The Holy Circle consists of 23 karamats, or tombs of Sufi Muslim Shaykhs, which surround the city of Cape Town.  The geographic location of the karamats forms a sacred belt around the city.  According to local tradition, the ‘Holy Circle’ brings blessings and protects the city of Cape Town against natural disasters.


The tombs are considered places of baraka or blessings and are visited regularly by the Muslim community for prayer and remembrance.  A beautiful tradition in Cape Town is the ‘greeting’ of the tombs before the departure of the pilgrims for hajj, the prescribed pilgrimage to Mecca. The pilgrims visit the karamats and ask for blessing for their journey, while at the same time they thank the forefathers who brought Islam to the Cape for their sacrifices and legacy.

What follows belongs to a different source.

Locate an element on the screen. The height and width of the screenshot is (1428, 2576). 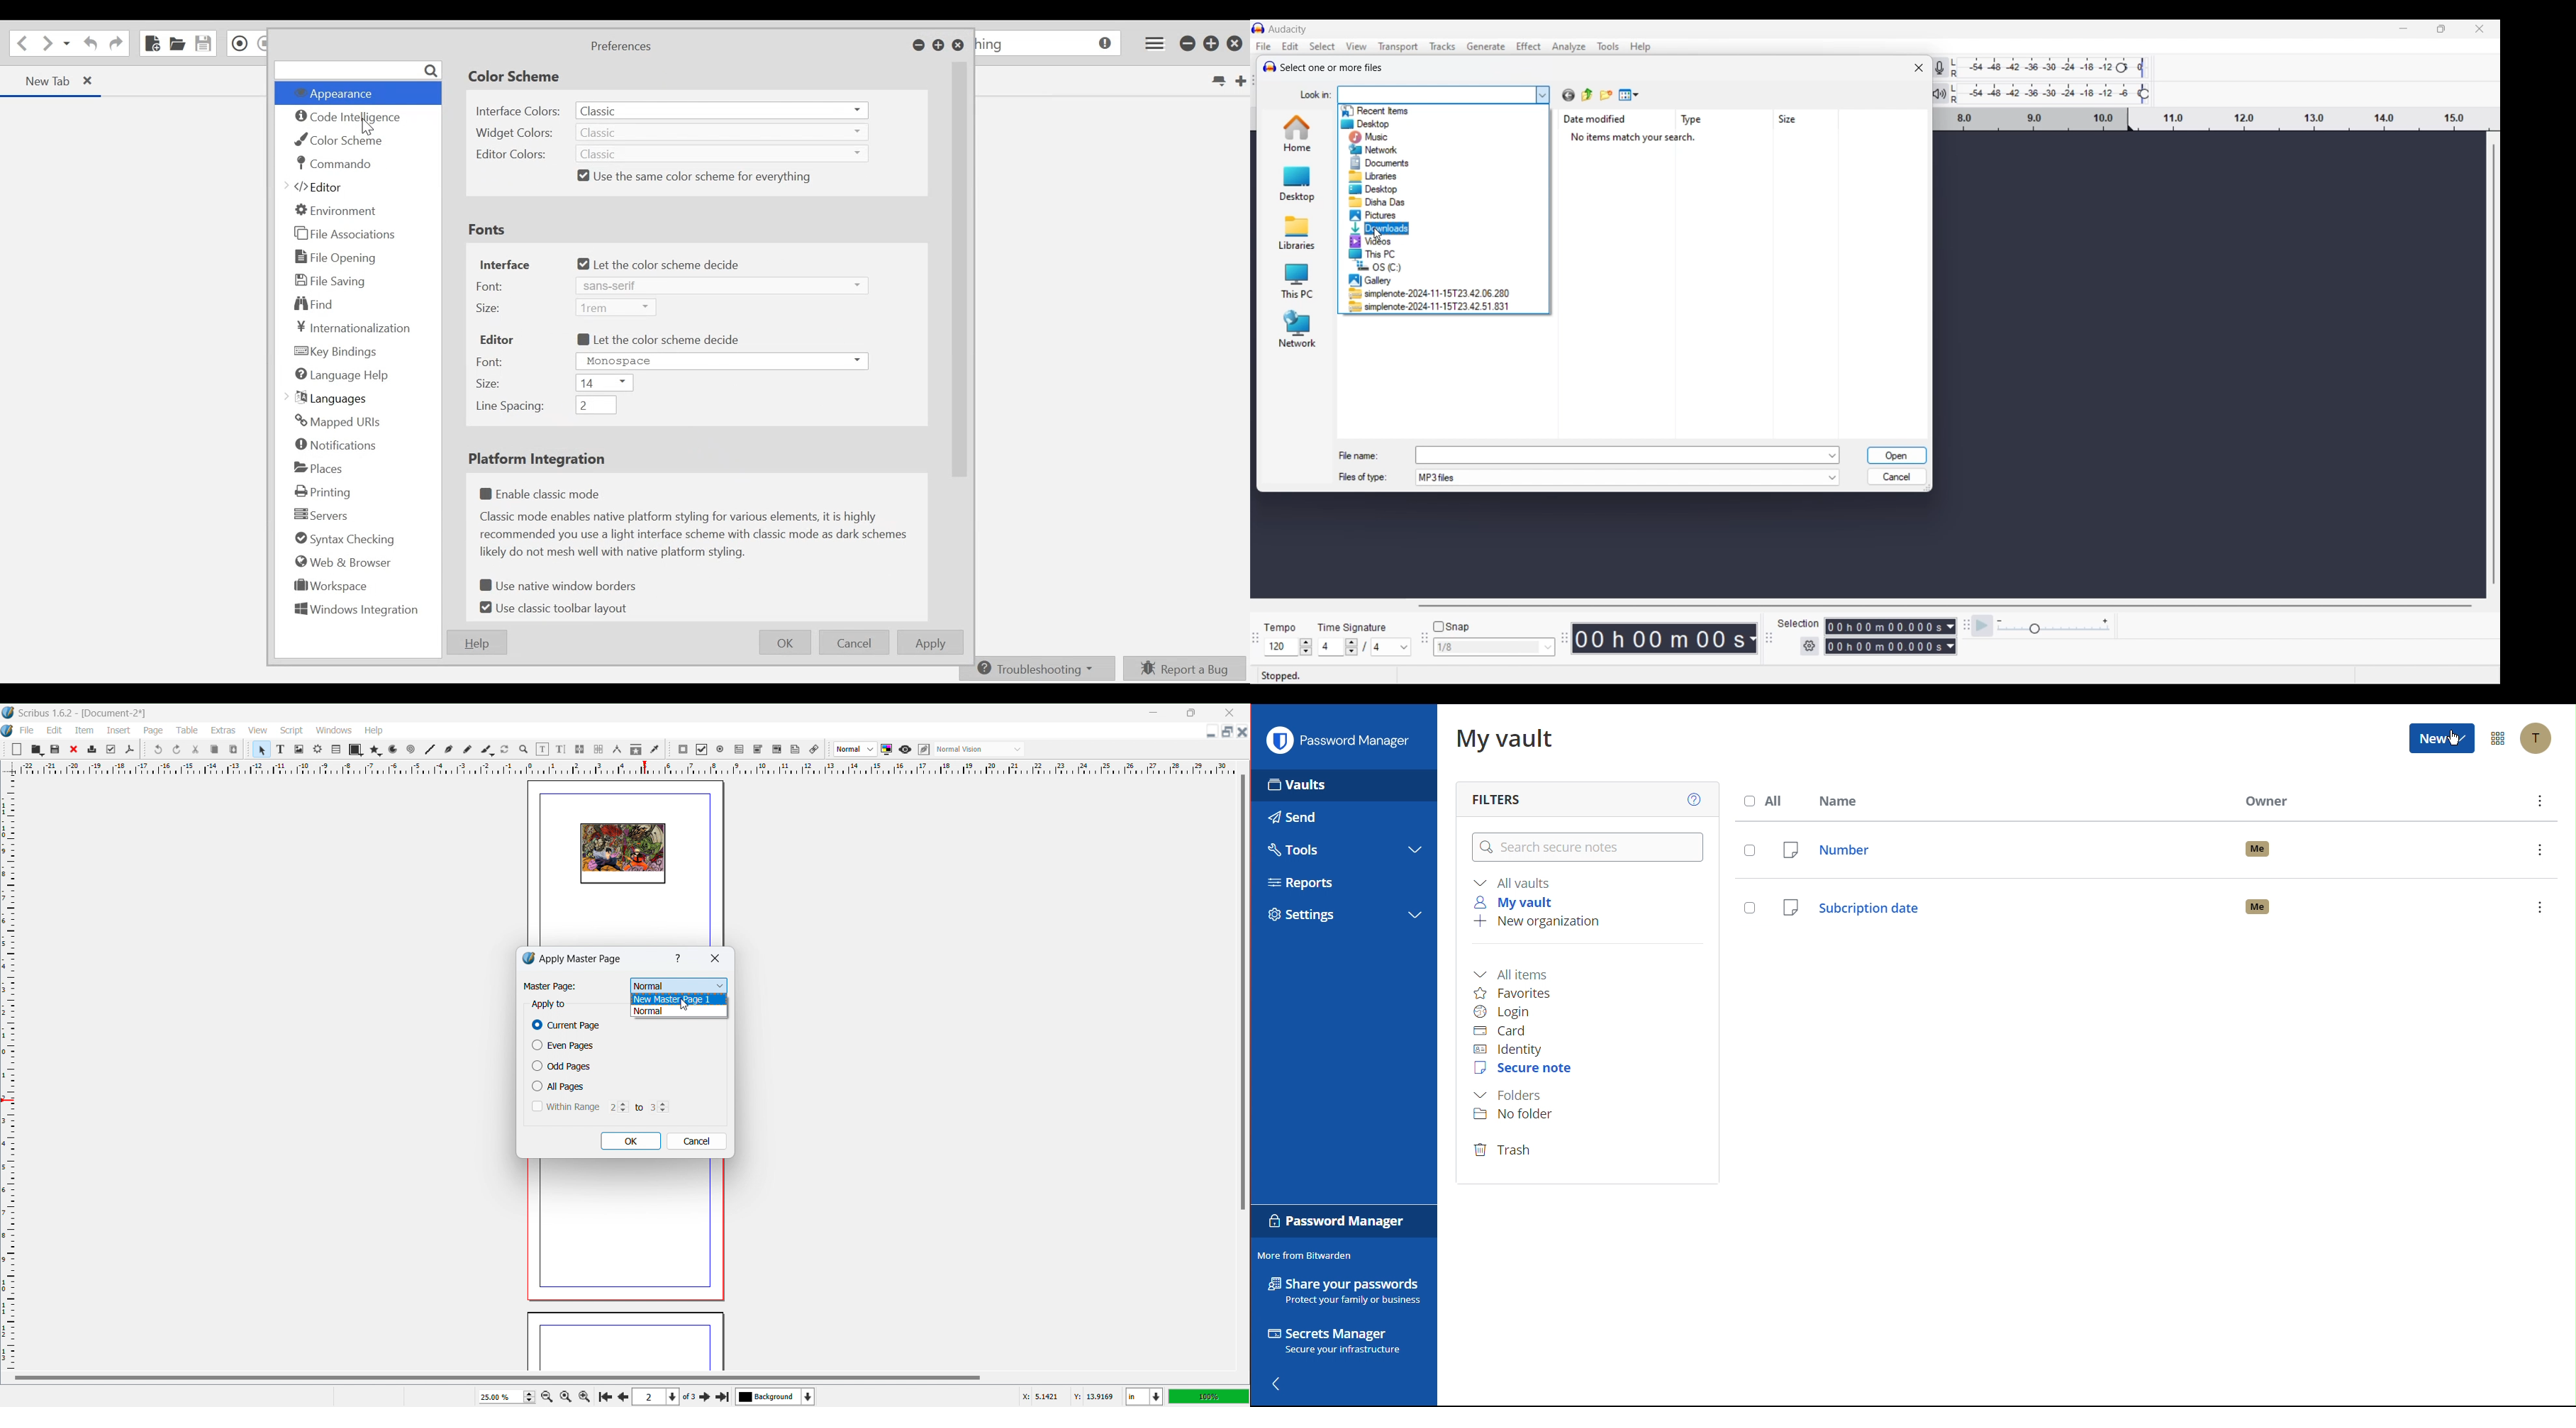
select image preview quality is located at coordinates (856, 749).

All the karamats are located in beautiful natural sanctuaries, from the foothills of Table Mountain to Robben Island, a UNESCO World Heritage Site, where Nelson Mandela was imprisoned. The indigenous vegetation surrounding the tombs forms part of the fynbos family, the smallest in size but most varied floral kingdom in the world, only found in the Cape region of South Africa. 


Some of the karamats, like the one of Shaykh Yusuf in Faurie, are categorised as National Heritage Sites, and are thus protected by the heritage legislation.  Others, such as the karamat of Lion’s Head, fall within the borders of the Table Mountain National Park and in a manner they gain protection.  Nevertheless, the majority of the karamats are situated on private land and are subjected to the proprietors’ will.  For example, the karamat of Shaykh Nur ul-Mubeen in Ouderkraal, one of the most revered, is located in a prime spot in the foothills of the Twelve Apostles mountain range and faces the Atlantic Ocean.  The owner of the land has tried to develop the lucrative area on several occasions, causing uproar in the local community, which took to the streets to protest and has had to fight several legal battles to preserve both the religious and natural heritage of the karamat.